Haunting, busy and a little bit clinical, Homoheterogeneity is a complex and at times beautiful record from Raccoglimento Parziale. Formed by Stefano Meucci and Andrea Giachetti this dense piece of work bristles with field recordings, electronic pulses and unique touches of guitar. Out on vinyl LP from AUT Records.
2 reviews. Add your own review.
Raccoglimento Parziale consists of Berlin-based Florentine duo Stefano Meucci and Andrea Giachetti, whose work will be known to some of you as part of minimal house trio The Clover. This disk is a much more experimental affair, blending acoustic guitar with radical digital editing techniques and some imaginative arrangements. It's a pretty unique sounding record but obvious points of reference for me would be Alva Noto's collaboration with Opiate released under the moniker Opto, which also combined the organic warmth of gently plucked guitars with alternately subtle and stark layers of electronica.

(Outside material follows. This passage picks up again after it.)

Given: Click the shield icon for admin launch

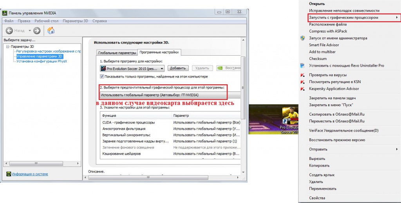Looking at the screenshot, I should point(303,38).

Raccoglimento Parziale's approach is a lot more open ended than Opto though, with the tracks accruing layers of unusual and sometimes fractured sounds and then taking off on an unexpected tangent that makes it feel as if it could have been somehow improvised. The second track here 'Screws And Atoms Between The Toes', is a good example of this. It starts of with an off-kilter abstract beat over which some moody, flamenco-like chords ring out and are then chopped up and genetically modified by weird flanging and spatial effects before being swallowed up into a slick micro-house rhythm that gets eventually caught in the spokes of some spidery free improv-style scrabblings.
8/10 platitudipus Customer review, 6th March 2015
Not sure what to think of this. I do know the cover is extremely good so that's a start. Apart from that... I do know I have played it a good few times since it arrived so I must like it but at same time still not entirely sure.
It's the ol' guitar, electronics, and glitch game here. I suppose Fennesz is an easy point of reference - although it sounds kind of like an even more burnt out Zelionople on first track. Second track is part guitarist on next morning huge come down broken homesick flamenco (even though they are from italy) colliding with a malfunctioning fridge and headache as blurred tiny muffled house beat. Third track starts off as some mediterrean style folk dance music before pierre henry moves in with some outrageous electronics and then things go on huge tangent with some ashra tempel guitar and we got ourselves some really psyched out italo-kraut rock thing on our hands.
On second thoughts being able to play a record multiple times and still not really be sure what it is - that's a triumph - very hard trick to pull off. The cover art is pretty kick ass. F' it - i deem thee a fine strange trip that you will pull from the shelves more frequently than you expect without ever fully understanding. History will judge this a minor classic (as history as more common sense than the now).